Monte-Carlo Methods and Stochastic Processes: From Linear to Non-Linear: Chapter 2 - Convergences and error estimates

Exercise 2.1 (central limit theorem with various rates)

Let

$(X_m)_{m\geq 1}$ be a sequence of i.i.d. random variables having the symmetric Pareto distribution with parameter

$\alpha>0$ , whose density is

$\frac{\alpha}{2|z|^{\alpha+1}} 1_{|z|\geq 1}.$
Set

$\overline{X}_M:=\frac{1}{M}\sum_{m=1}^M X_m$ .

For $\alpha>1$ , justify the a.s. convergence of $\overline{X}_M$ to 0 as $M\to +\infty$ .
For $\alpha>2$ , prove a central limit theorem for $\overline{X}_M$ at rate $\sqrt M$ .
For $\alpha\in (1,2]$ , determine the rate $u_M\to +\infty$ such that $u_M \overline{X}_M$ converges in distribution to a limit.

Hint: to distinguish the cases

$\alpha=2$ and

$\alpha\in (1,2)$ , use the Levy criterion (Theorem A.1.3) with the representation of the characteristic function

$\mathbb{E}(e^{iu X})=1 + \alpha |u|^\alpha\int_{|u|}^{+\infty} \frac{\cos(t)-1}{t^{\alpha+1}} {\mathrm d}t.$

Exercise 2.2 (substitution method)
We aim at estimating the Laplace transform

$\phi(u):=\mathbb{E}(e^{uX})=e^{\sigma^2u^2/2}$ of a Gaussian random variable

$X\overset d= {\cal N}(0,\sigma^2)$ , using a sample of size

$M$ of i.i.d. copies of

$X$ . The parameter

$\sigma^2$ is unknown.
Which procedure is the most accurate?

Computing the empirical mean $\phi_{1,M}(u):= \frac{ 1 }{M }\sum_{m=1}^M e^{u X_m}$ ;

or
Estimating $\sigma^2$ by the empirical variance $\sigma^2_M$ , then estimating $\phi(u)$ by $\phi_{2,M}(u):= e^{\frac{ u^2 }{2 }\sigma^2_M}$ .

▶ **PROBLEM**:
Answer these three questions using the convergence exercises.
1. For which values of α does the first exercise ask for a central limit theorem at rate √M?
2. In the substitution method exercise, which parameter is unknown?
3. Which criterion does the hint recommend for distinguishing the cases α = 2 and α in (1,2)?
None of the entries is needed for this.

▶ **RECORDS SHOWN**:
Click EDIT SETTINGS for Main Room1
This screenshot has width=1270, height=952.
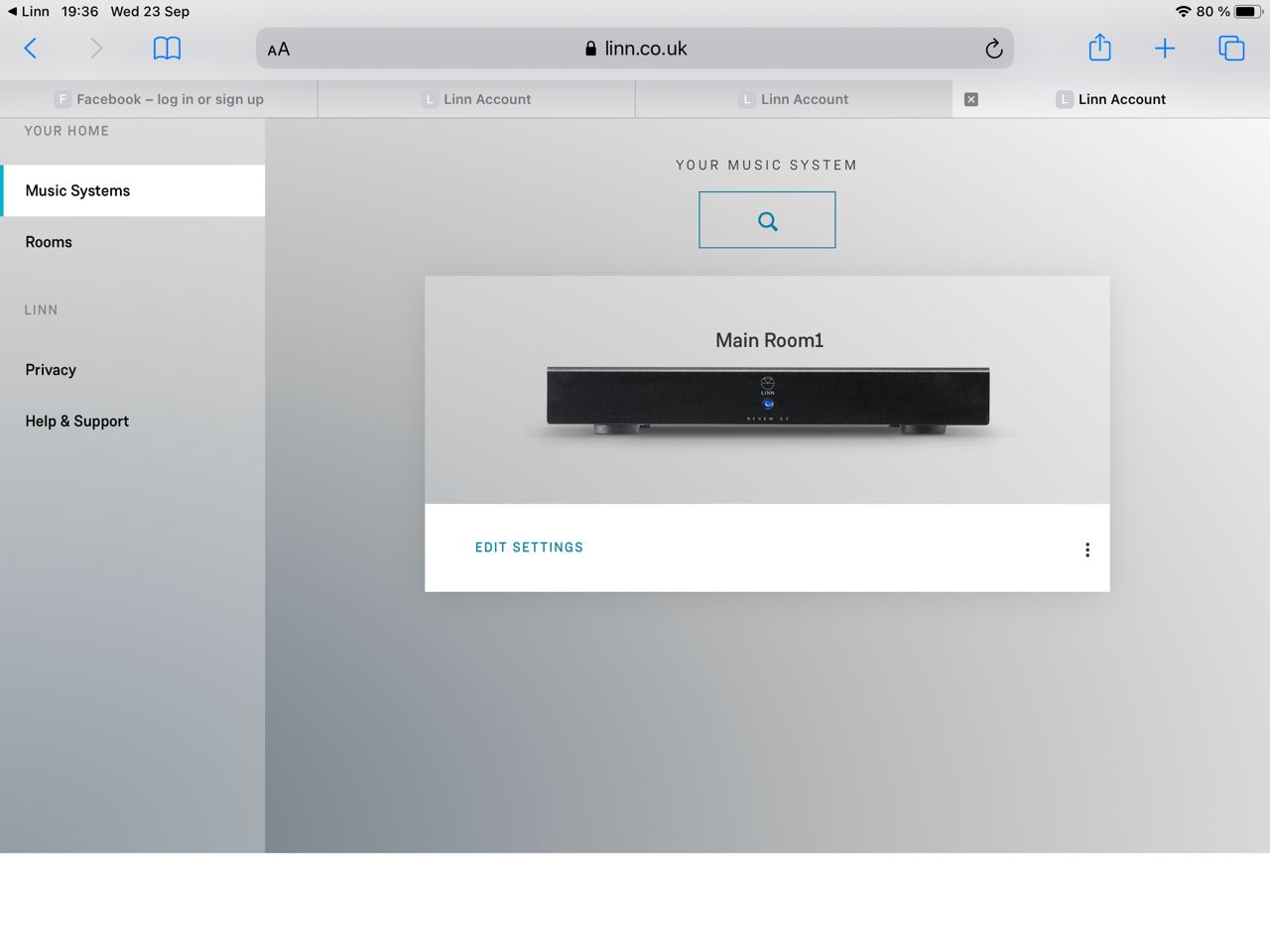coord(529,547)
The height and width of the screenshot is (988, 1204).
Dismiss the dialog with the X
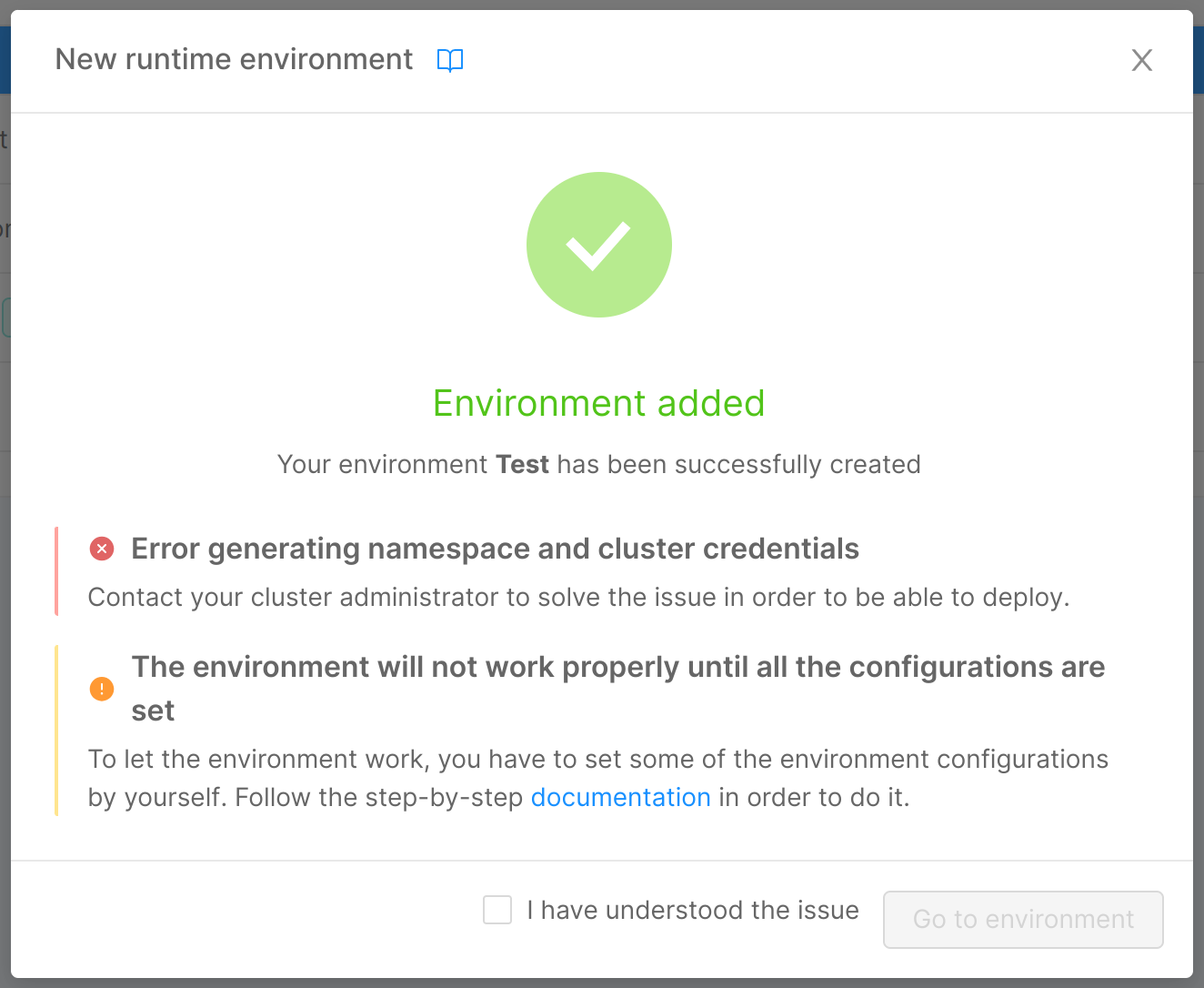click(1141, 59)
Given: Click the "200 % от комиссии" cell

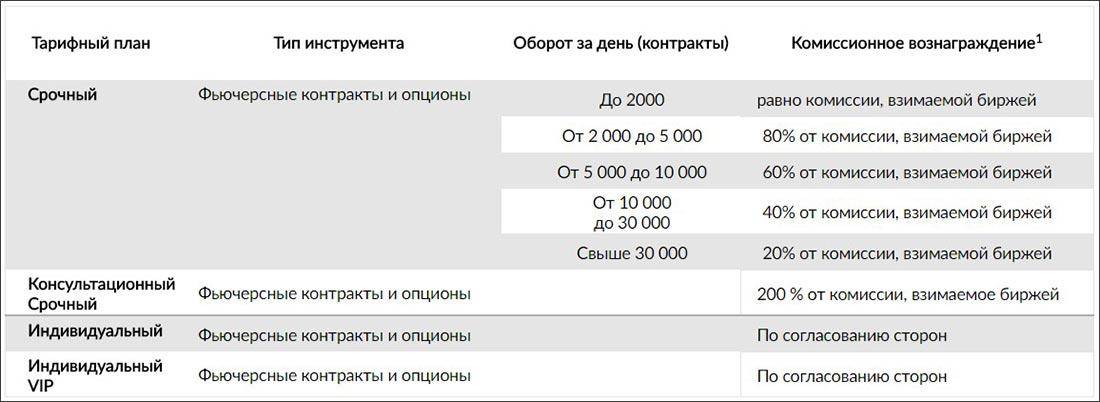Looking at the screenshot, I should [x=908, y=295].
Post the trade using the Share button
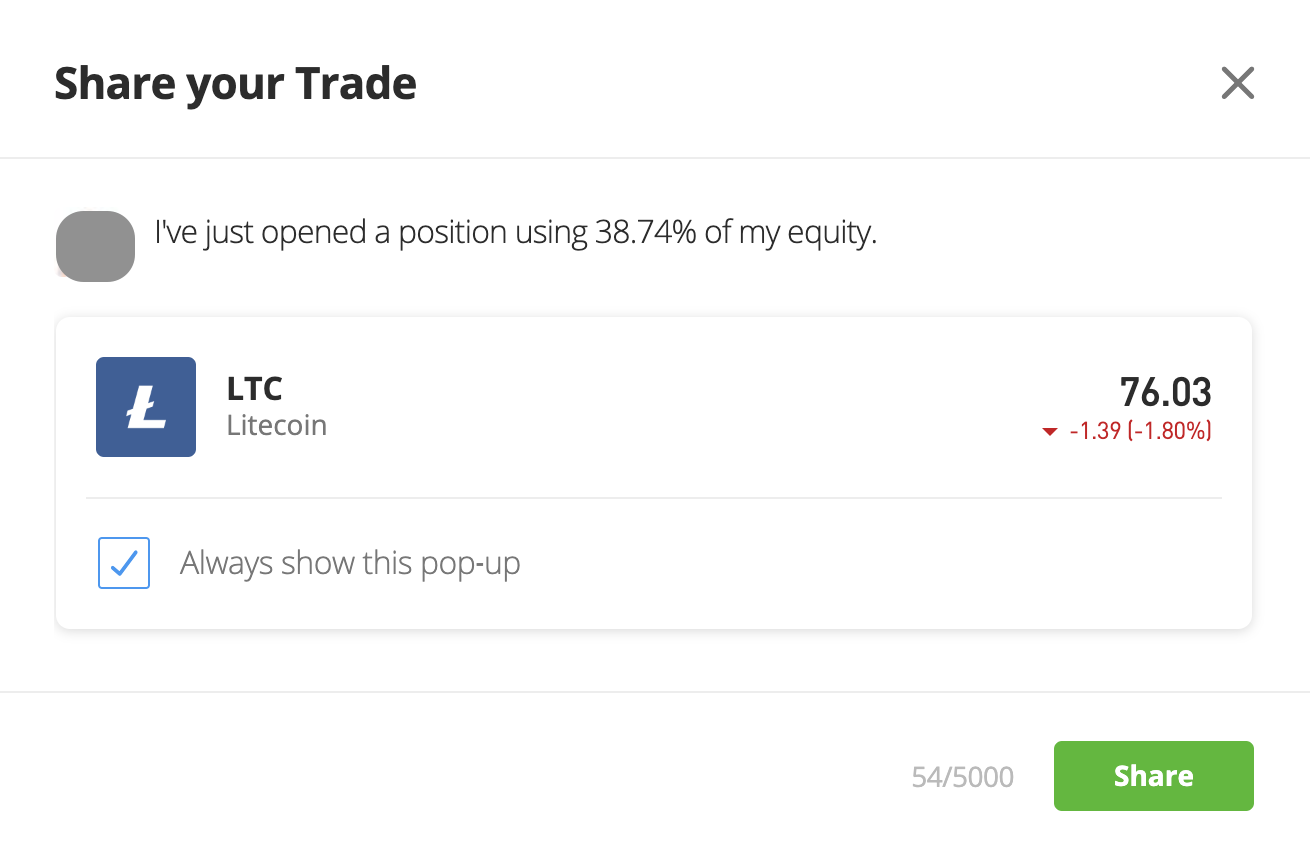Screen dimensions: 1310x854 [x=1153, y=776]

▶ **TASK OUTPUT**:
1. α > 2
2. σ², the variance of the Gaussian random variable X
3. The Levy criterion (Theorem A.1.3)